» **Stated exercise**:
Pull out the rows from the line containing "Where should I" through the end of the rows, inclusive, and copy them unchanged, leaving out the pictures.

» **Data for the task**:

───

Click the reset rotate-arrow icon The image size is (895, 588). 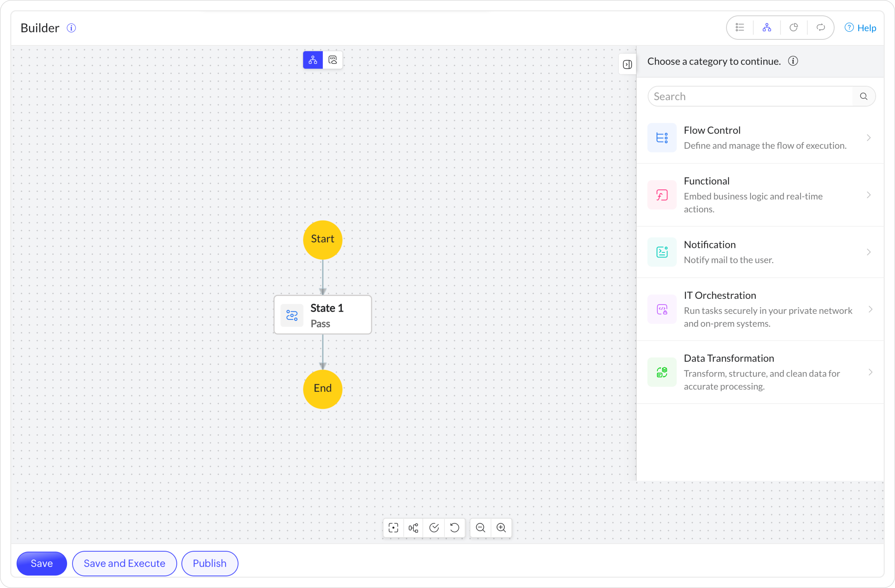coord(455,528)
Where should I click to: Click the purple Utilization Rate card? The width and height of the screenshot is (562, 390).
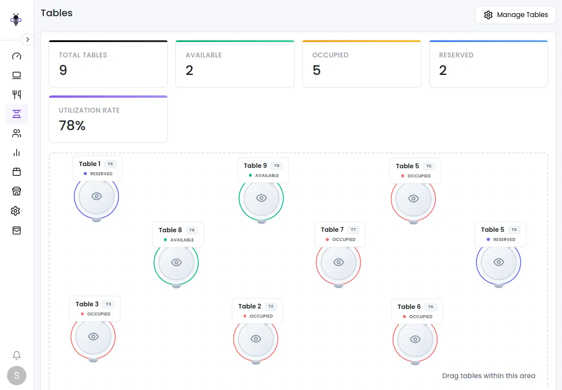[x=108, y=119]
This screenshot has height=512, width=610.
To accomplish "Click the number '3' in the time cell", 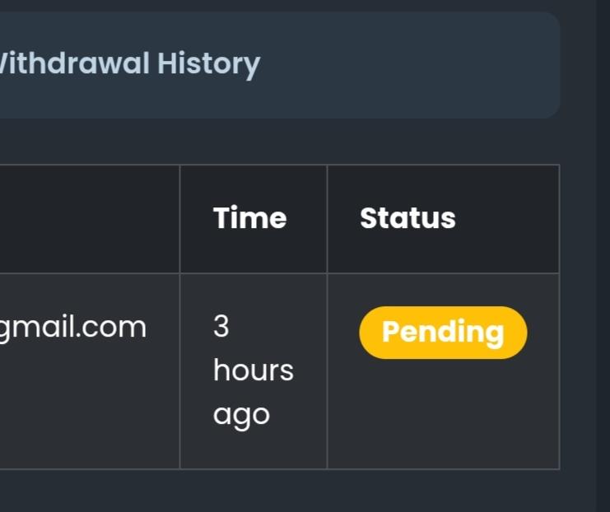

───

» **Finished task**:
Where should I click to: Click the purple Utilization Rate card? The width and height of the screenshot is (562, 390).
[x=108, y=119]
This screenshot has height=512, width=610.
To accomplish "Click the number '3' in the time cell", 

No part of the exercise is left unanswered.